As we entered the Forks city limits, she asked, "Will I see you tomorrow?"

"Yes–I have a paper due, too." Macbeth. One of my favorites. What wasn't to like about a conniving thane who murdered everyone in his path just so he could be king? "I'll save you a seat at lunch." I didn't bother with asking her to join me, for I knew she would.

I rounded the corner and stopped in front of her house, which seemed much smaller now given the circumstances.

She didn't move to get out of the car. I looked at her expectantly, waiting.

"Do you promise to be there tomorrow?" she demanded.

"I promise." How could I refuse her anything?

She pursed her lips and then nodded, apparently finding my answer satisfactory. She shrugged off my jacket, inhaling the leathery scent once more.

"You can keep it–you don't have a jacket for tomorrow." It wouldn't do for her to catch a cold, and Heaven knows I wouldn't get sick without it.

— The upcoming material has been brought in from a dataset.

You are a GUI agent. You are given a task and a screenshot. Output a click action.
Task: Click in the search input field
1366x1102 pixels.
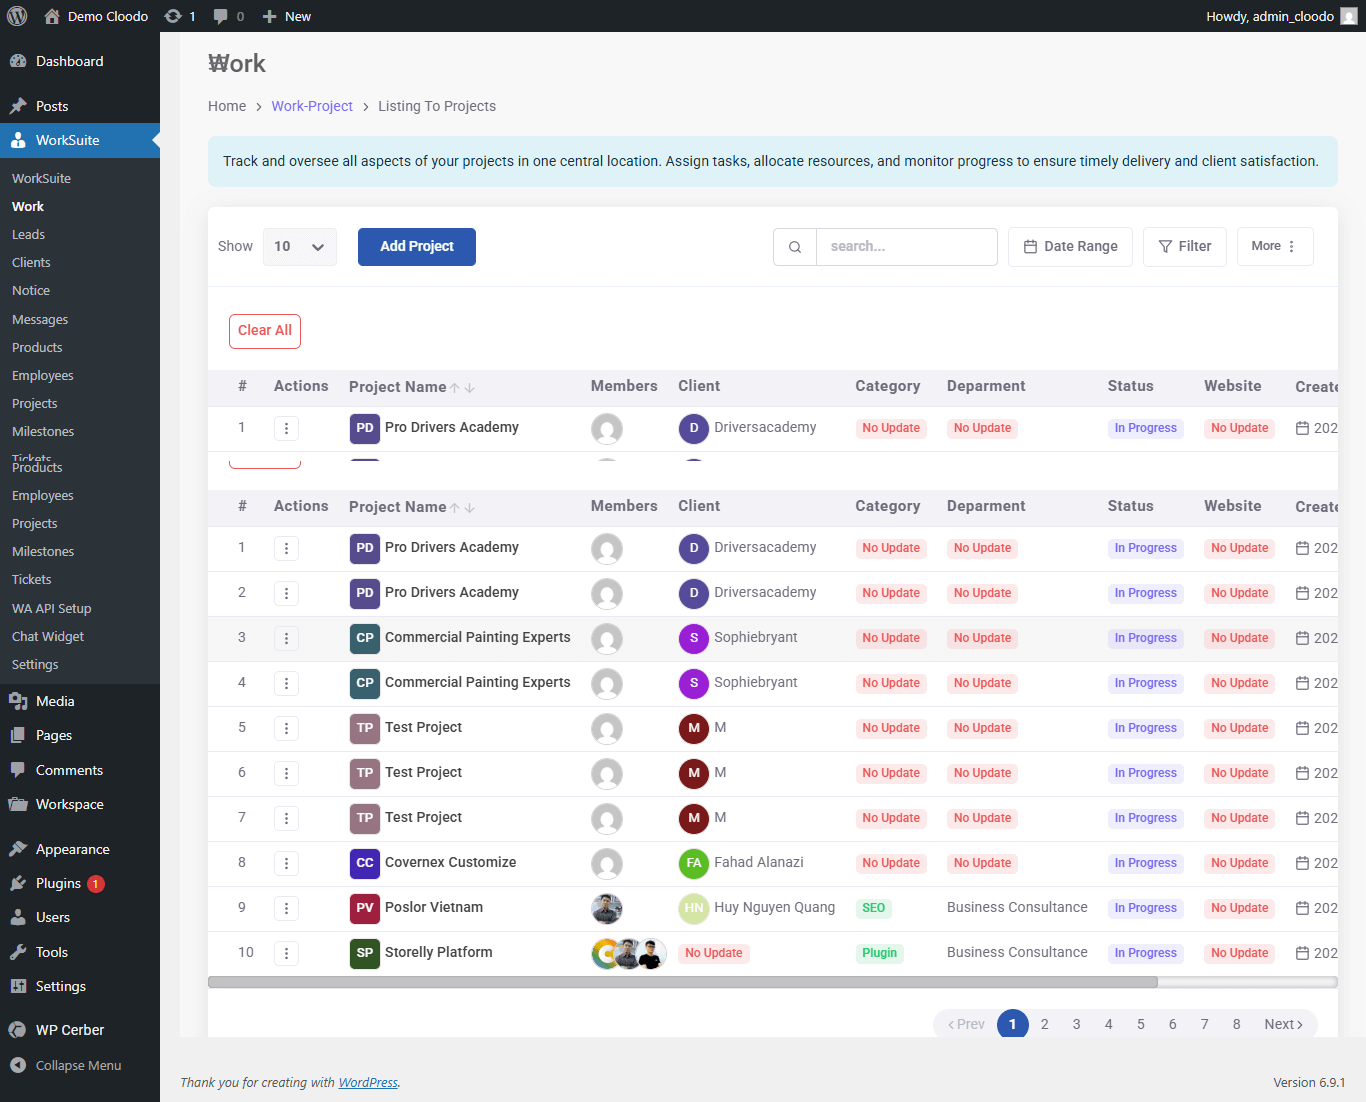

But she handed it over anyway. "I don't want to have to explain to Charlie."

"Oh, right." I almost forgot that she had someone to answer to. I wondered what she would tell him of this evening's events. Not that I was worried she would spill my secret, for I trusted her implicitly on that matter. I just wondered if she would mention me at all.

Some movement in the tree beyond her house caught my attention.

"Bella?" I said, cautiously.

"Yes?" Her face was hopeful, almost as if she were expecting me to do or say something specific. If I could have heard her mind, I would have done whatever it was if it meant making her happy.

Instead, I said, "Will you promise me something?"

"Yes," but there was hesitancy in her voice.

"Don't go into the woods alone."

She blinked in confusion. "Why?"

Again the trees moved.

"I'm not always the most dangerous thing out there. Let's leave it at that."

I heard her heart thump nervously in her chest at my warning. "Whatever you say."

"I'll see you tomorrow," I sighed in regret. I didn't want her to leave, but her father would soon grow suspicious.

"Tomorrow, then." She opened the door unwillingly.

The lessons of my mortal mother returned again. Always be a gentleman, Edward. "Bella?" I called to her, leaning in close and inhaling her sweet smell.

"Sleep well," I breathed, and her eyes clouded over in a fog. Is that what she meant when she said I dazzled her? I liked it. I hoped to see that look more often, even if it was wrong of me to do so.

I pulled away from her and let her exit the car. She stumbled slightly and grabbed the door to stop from falling. Oh yes, she was dazzled. I didn't know whether to pat myself on the back or burn myself at the stake for letting her feel that way. But I laughed in spite of my worry.